Shane Bauer, who wrote this opinion piece for the Los Angeles Times, investigated the situation. He has some good credentials for doing so. He was held for 26 months (four of them in solitary confinement) in an Iranian prison after being arrested while hiking near the Iranian border with Iraq.
If the California Department of Corrections and Rehabilitation was as serious about reforming its use of indefinite solitary confinement as it says it is, nearly 30,000 inmates wouldn't have started on a hunger strike last week, with many thousands still refusing meals. ...
These units are bleak. In Pelican Bay State Prison's SHU, which I have visited, most inmates live alone in a 7-by-11-foot cell without windows. They are allowed to exercise, alone, for an hour a day in a 16-by-25-foot cell with a plexiglass roof. They cannot make or receive phone calls or have contact visits with family or friends. They have no access to drug treatment programs and cannot attend religious services. The average inmate remains in isolation for 7 1/2 years.
Some SHU inmates have committed heinous acts in prison, but a prisoner doesn't have to be violent to get put in the hole indefinitely. Until recently, all it took was evidence that the inmate was associated with one of a number of gangs, and the evidence had to satisfy only prison authorities; it was never reviewed by an external body or court.

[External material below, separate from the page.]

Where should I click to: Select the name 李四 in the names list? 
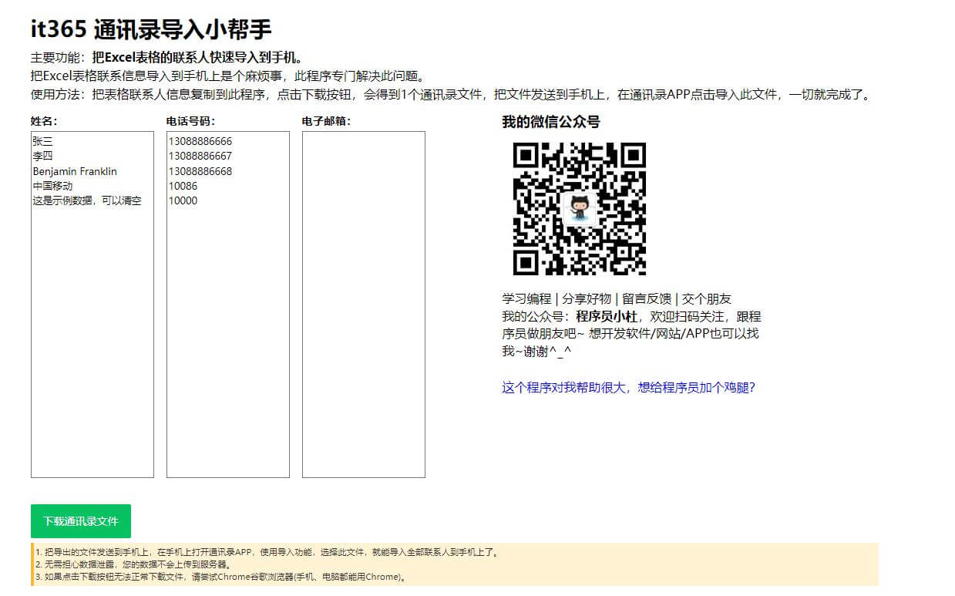point(41,156)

The parameters for what constitutes gang activity can be arbitrary. In the thousands of pages of prisoners' case files I have reviewed, "evidence" of gang affiliation has included possession of prisoner-rights literature or books like Sun Tzu's "Art of War" or Machiavelli's "The Prince." It has included journal writings on African American history. Even use of the words tio and hermano — Spanish for "uncle" and "brother" — have been cited as evidence of gang affiliation.

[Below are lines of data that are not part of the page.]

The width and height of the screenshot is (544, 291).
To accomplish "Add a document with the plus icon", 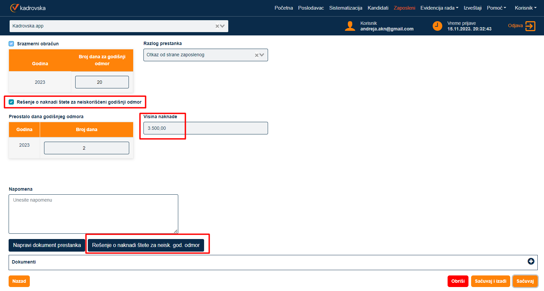I will (x=531, y=261).
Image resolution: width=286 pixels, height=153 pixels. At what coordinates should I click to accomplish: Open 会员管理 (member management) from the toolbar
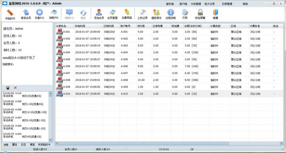pyautogui.click(x=112, y=12)
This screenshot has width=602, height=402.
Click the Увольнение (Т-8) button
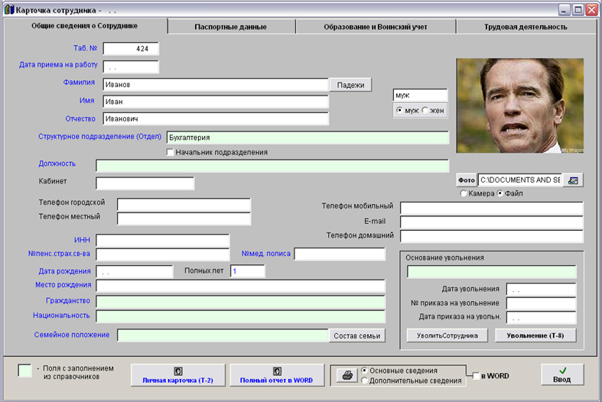pyautogui.click(x=535, y=335)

A year ago when I checked the numbers, the majority of those serving indefinite SHU terms were not even considered to be gang members but rather "associates," which required only that they had been involved, at least periodically, with other gang members or associates. ...
Prison officials say that, since the last hunger strike, they have moved toward a "behavior-based" approach to SHU incarceration. While previously association with a gang was enough to earn an indefinite SHU term, now an associate must commit one or two (depending on the ranking of the gang) serious rule violations to land there.
But a close look at the new policy reveals that the department has changed the definition of "serious" rule violations. In the past, these violations would have been the kinds of things you'd expect: selling drugs, attacking another inmate, attempting to escape. Under the new policy, a serious rule violation can be the possession of self-made drawings, the wrong books or anything that "depicts affiliation" with a security threat group — in other words, the kind of stuff that has always been used to lock people in the SHU. [Emphasis added]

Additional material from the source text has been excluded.